_Consegna a:_ Tra le righe sulla posizione del bersaglio, trascrivi esattamente quelle che vanno dalla riga contenente "You are a computer-use agent." alla riga contenente "click(x=145, y=53)", entrambe incluse.

Praga, 2-7 novembre 2004
Al convegno organizzato dalla IFCO, International Foster Care Organisation, tenutosi a Praga nella prima settimana di novembre, hanno preso parte rappresentanti di 36 paesi di tutto il mondo (fra cui 17 membri dell’IFCO). In rappresentanza dell’ANFAA erano presenti Giovanni e Giovanna Minuto, Beppe e Ilaria Citti.
L’evento è stato inaugurato con i saluti del presidente IFCO, Chris Gardiner, e con un discorso del sindaco di Praga, dott. Pavel Bem, neuropsichiatra, il quale ha ricordato ai presenti che per crescere in modo sano è indispensabile l’amore. Una crescita sana previene non soltanto patologie del singolo individuo, ma anche della società, per cui nessun bambino deve essere dimenticato.
Alla cerimonia inaugurale erano presenti anche altre “autorità” locali, che hanno dato il benvenuto ai partecipanti.

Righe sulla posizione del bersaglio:
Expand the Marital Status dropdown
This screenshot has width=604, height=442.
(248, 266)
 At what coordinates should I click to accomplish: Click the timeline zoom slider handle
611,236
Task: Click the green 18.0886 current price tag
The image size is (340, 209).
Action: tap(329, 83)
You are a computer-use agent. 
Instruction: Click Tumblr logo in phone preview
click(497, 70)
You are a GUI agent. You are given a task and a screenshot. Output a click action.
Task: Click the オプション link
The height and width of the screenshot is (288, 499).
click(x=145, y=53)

--

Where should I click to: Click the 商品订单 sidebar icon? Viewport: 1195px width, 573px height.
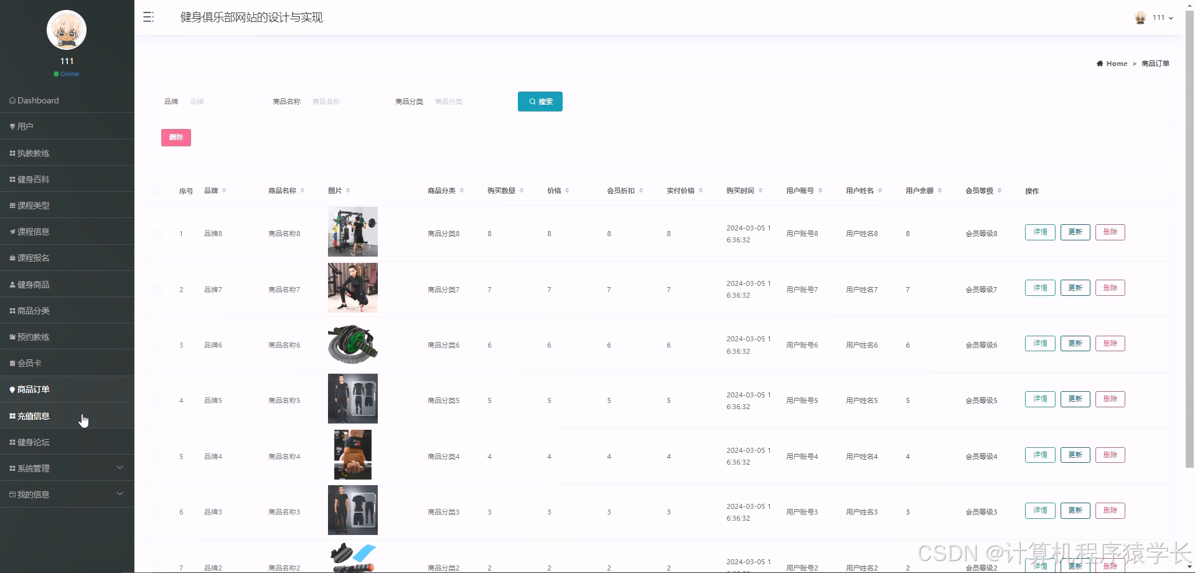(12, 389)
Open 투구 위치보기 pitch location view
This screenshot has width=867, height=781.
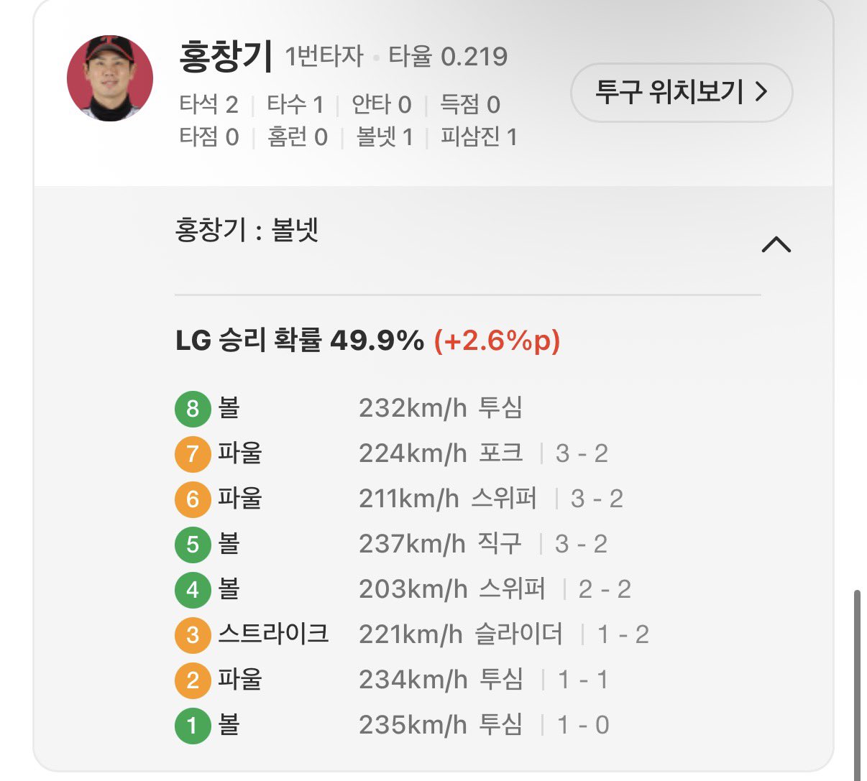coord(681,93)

...

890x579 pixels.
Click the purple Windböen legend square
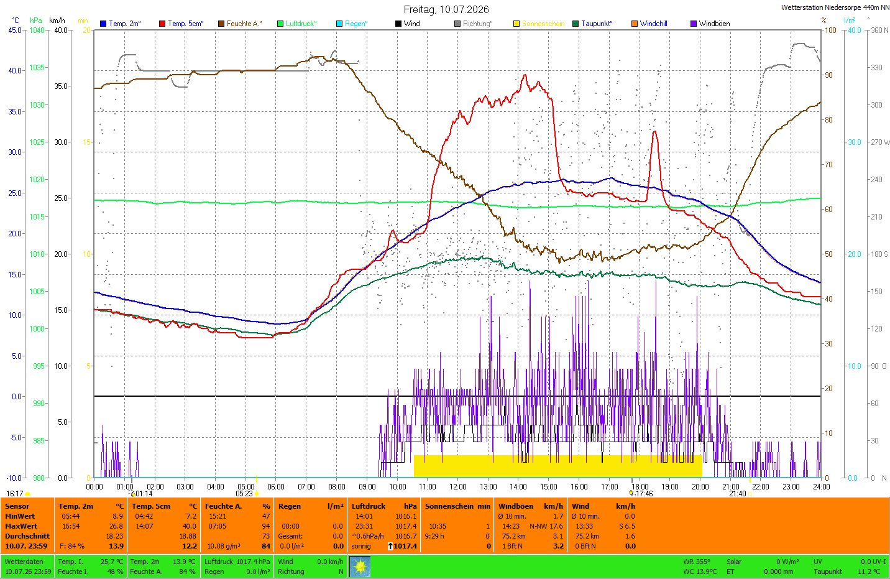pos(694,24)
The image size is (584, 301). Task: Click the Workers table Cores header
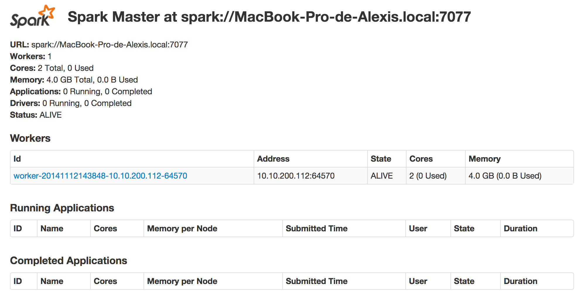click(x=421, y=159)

_Consegna b:_ Riporta di nuovo, senza alcuna modifica, l'intero brano sul convegno IFCO di Praga.

_Soluzione svolta a:_
You are a computer-use agent. 
Instruction: Click Tumblr logo in phone preview
click(497, 70)
You are a GUI agent. You are given a task and a screenshot. Output a click action.
Task: Click the オプション link
The height and width of the screenshot is (288, 499).
click(x=145, y=53)

_Soluzione svolta b:_
Praga, 2-7 novembre 2004
Al convegno organizzato dalla IFCO, International Foster Care Organisation, tenutosi a Praga nella prima settimana di novembre, hanno preso parte rappresentanti di 36 paesi di tutto il mondo (fra cui 17 membri dell’IFCO). In rappresentanza dell’ANFAA erano presenti Giovanni e Giovanna Minuto, Beppe e Ilaria Citti.
L’evento è stato inaugurato con i saluti del presidente IFCO, Chris Gardiner, e con un discorso del sindaco di Praga, dott. Pavel Bem, neuropsichiatra, il quale ha ricordato ai presenti che per crescere in modo sano è indispensabile l’amore. Una crescita sana previene non soltanto patologie del singolo individuo, ma anche della società, per cui nessun bambino deve essere dimenticato.
Alla cerimonia inaugurale erano presenti anche altre “autorità” locali, che hanno dato il benvenuto ai partecipanti.